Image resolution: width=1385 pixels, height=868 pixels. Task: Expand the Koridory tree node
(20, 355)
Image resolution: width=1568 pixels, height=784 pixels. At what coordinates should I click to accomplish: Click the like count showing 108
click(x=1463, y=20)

---

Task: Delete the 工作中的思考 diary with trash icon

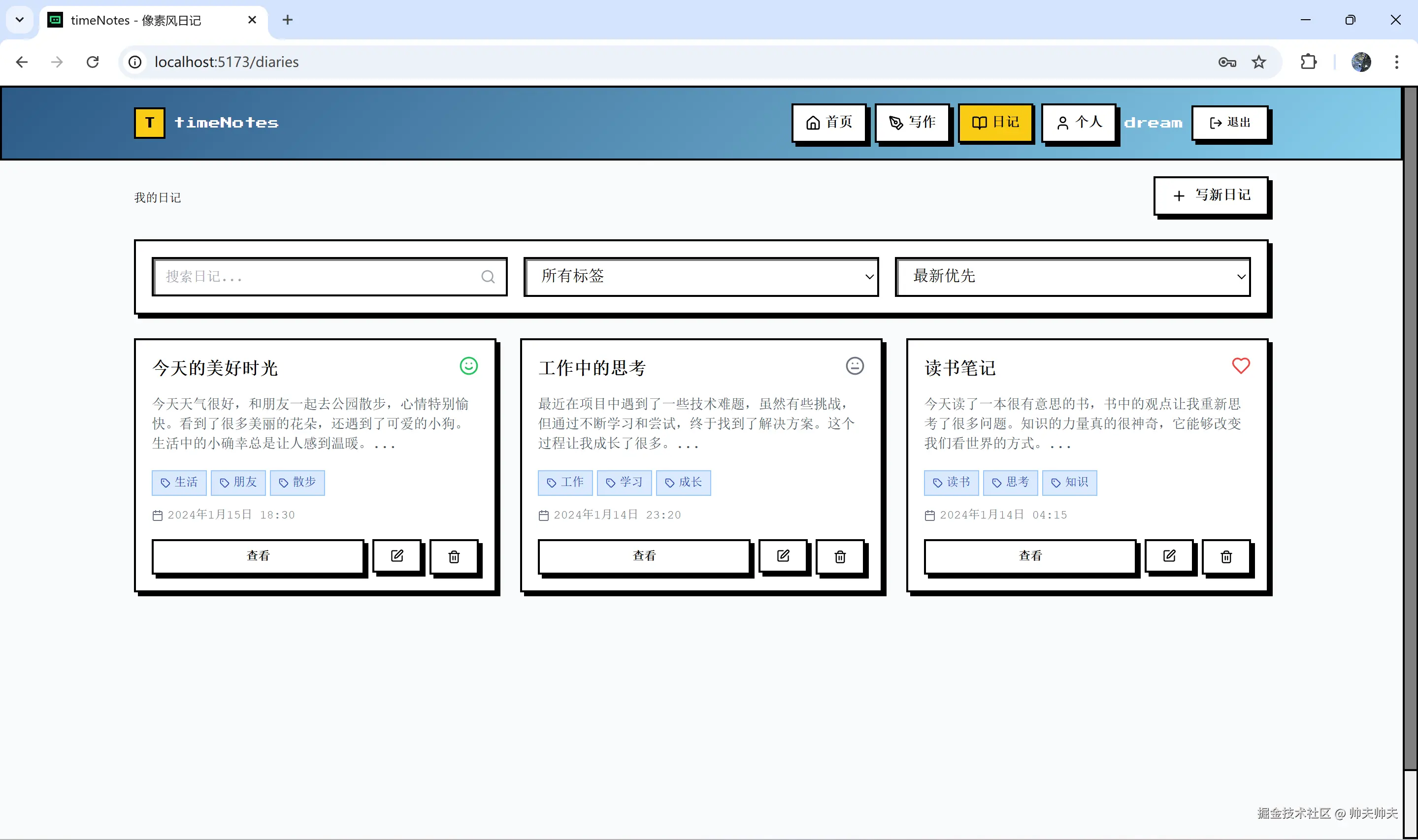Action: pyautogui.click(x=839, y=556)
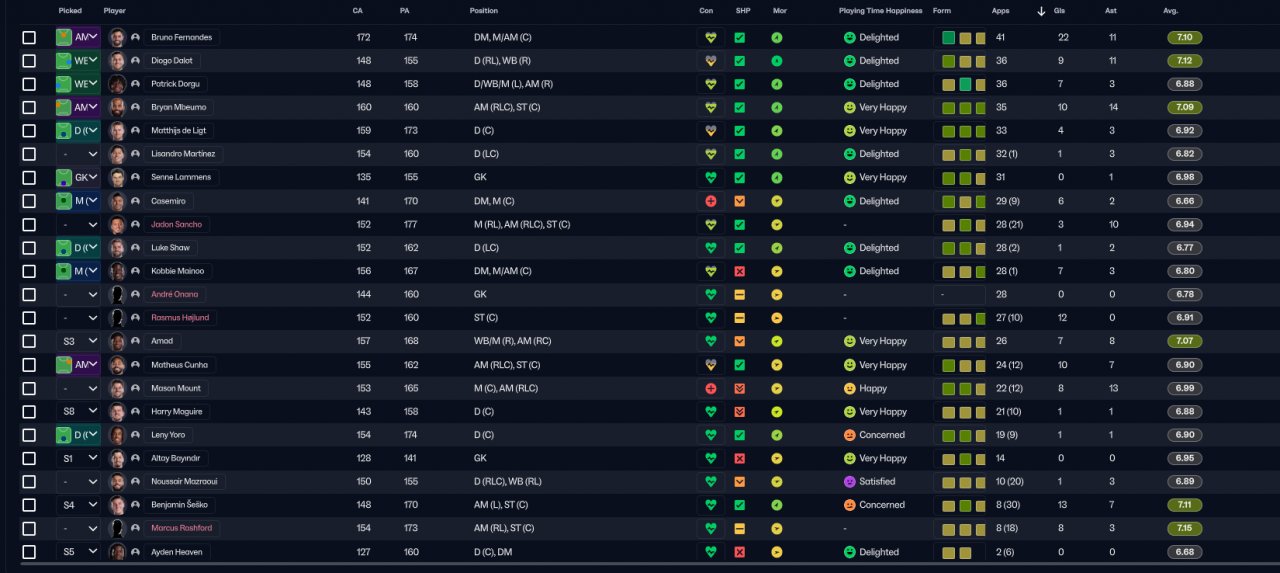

§ Problem to solve:
Put everything from the line containing "Image resolution: width=1385" down to the line containing "click(x=1463, y=20)" into a numbered list, both of those lines included and blank lines left out.

§ Response:
1. Image resolution: width=1385 pixels, height=868 pixels. Task: Expand the Koridory tree node
2. (20, 355)
3. Image resolution: width=1568 pixels, height=784 pixels. At what coordinates should I click to accomplish: Click the like count showing 108
4. click(x=1463, y=20)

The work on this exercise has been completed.